Tiempo de canicas, de Beto Hernández
De niño nunca me encontré un cadáver en un descampado. Tampoco vi morir a un amigo mientras jugábamos junto a las vías del tren. No confesé cabizbajo al quiosquero del barrio que le había robado unos caramelos, porque jamás se me habría ocurrido robar nada. No pillé nunca a mis padres en plena transferencia de semillitas. No di mi primer beso a una chica hasta … muy tarde. Y el perro que me regalaron a los diez años me duró hasta que acabé la universidad.
Mi infancia, pues, no estuvo marcada por ningún acontecimiento de esos que te convierten en adulto de la noche a la mañana, esas terribles revelaciones y descubrimientos que caracterizan a novelas inolvidables como La isla del tesoro o Matar un ruiseñor, o películas como Cuenta conmigo. A diferencia de lo que les ocurría a los protagonistas de esas historias, en mi infancia no hubo un antes y un después que me indicara que atrás quedaba la inocencia y, por delante, un largo camino buscando la felicidad a través de un valle de lágrimas. Todo fue mucho más prosaico.
Tiempo de canicas es una novela gráfica situada a finales de los años 60 en el extrarradio de alguna ciudad californiana. Seguimos en ella las andanzas de Huey por su barrio a lo largo de un caluroso verano, y acompañamos al joven protagonista, un niño que empieza a asomarse a la adolescencia, en sus pequeñas aventuras que hoy, desde la gris atalaya de la madurez, nos parecen tan triviales. Y yo os pregunto, ¿triviales? ¿Cómo pueden ser triviales los cromos, los tebeos, las series de televisión, la jerarquía en la pandilla, o las canicas?
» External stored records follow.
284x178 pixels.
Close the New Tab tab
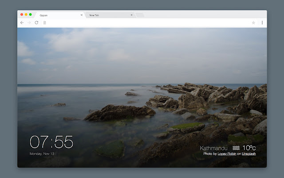click(131, 15)
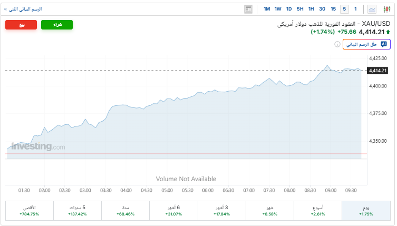Select the 15 minute interval
The height and width of the screenshot is (226, 397).
click(x=333, y=9)
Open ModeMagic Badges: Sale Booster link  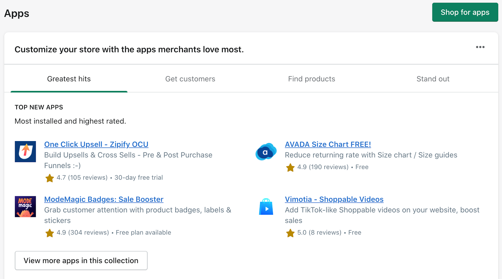tap(104, 199)
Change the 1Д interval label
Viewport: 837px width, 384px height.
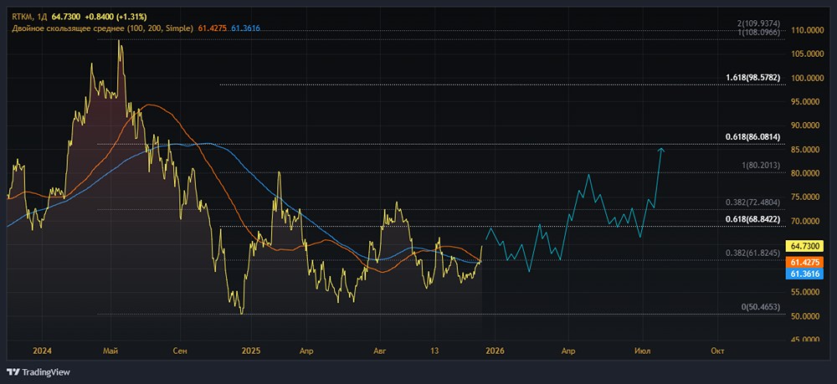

Nuestra niñez, a pesar de lo que lo que digan el cine y la literatura, no tuvo planteamiento, nudo y desenlace. Las cosas pasaban, sencillamente, una detrás de otra. Mientras que ser adulto consiste en librar cuatro o cinco guerras a la vez, aquellos días se contaban por batallas. Podíamos ganar o perder, pero hasta que no concluía una batalla, no daba comienzo la siguiente. Que nadie acuse a esta novela, por tanto, de carecer de argumento o de encadenar anécdotas sin relación entre sí: esta novela es vida.
Y ya puestos, derribemos otro mito: el de la confusión. En el planeta al que Beto Hernández nos transporta en estas páginas, ese planeta llamado infancia que un día estuvo habitado por seres parecidos a nosotros, nunca reinó la confusión. Si el matón del barrio decidía ir a por nosotros, sentíamos miedo, pero no confusión. Si un recién llegado al barrio se convertía, tras un ¡eh tú!, en nuestro amigo del alma, puede ser que nuestros padres se sintieran algo extrañados, pero para nosotros no había misterio alguno. Si la chica más bonita nos sonreía, podíamos dejar un rastro de babas hasta nuestra casa, pero jamás nos preguntaríamos ¿cómo es posible?
Tiempo de canicas es, pues, una magnífica y trivialmente épica novela gráfica con la que el lector recupera aquel sabor olvidado de la infancia, el sabor de aquellos días en que la felicidad podía depender de una colección de cromos o de las palabras “a mi amiga le gustas”. Gracias a Beto Hernández puedo decir con orgullo que mi infancia fue real como la vida misma.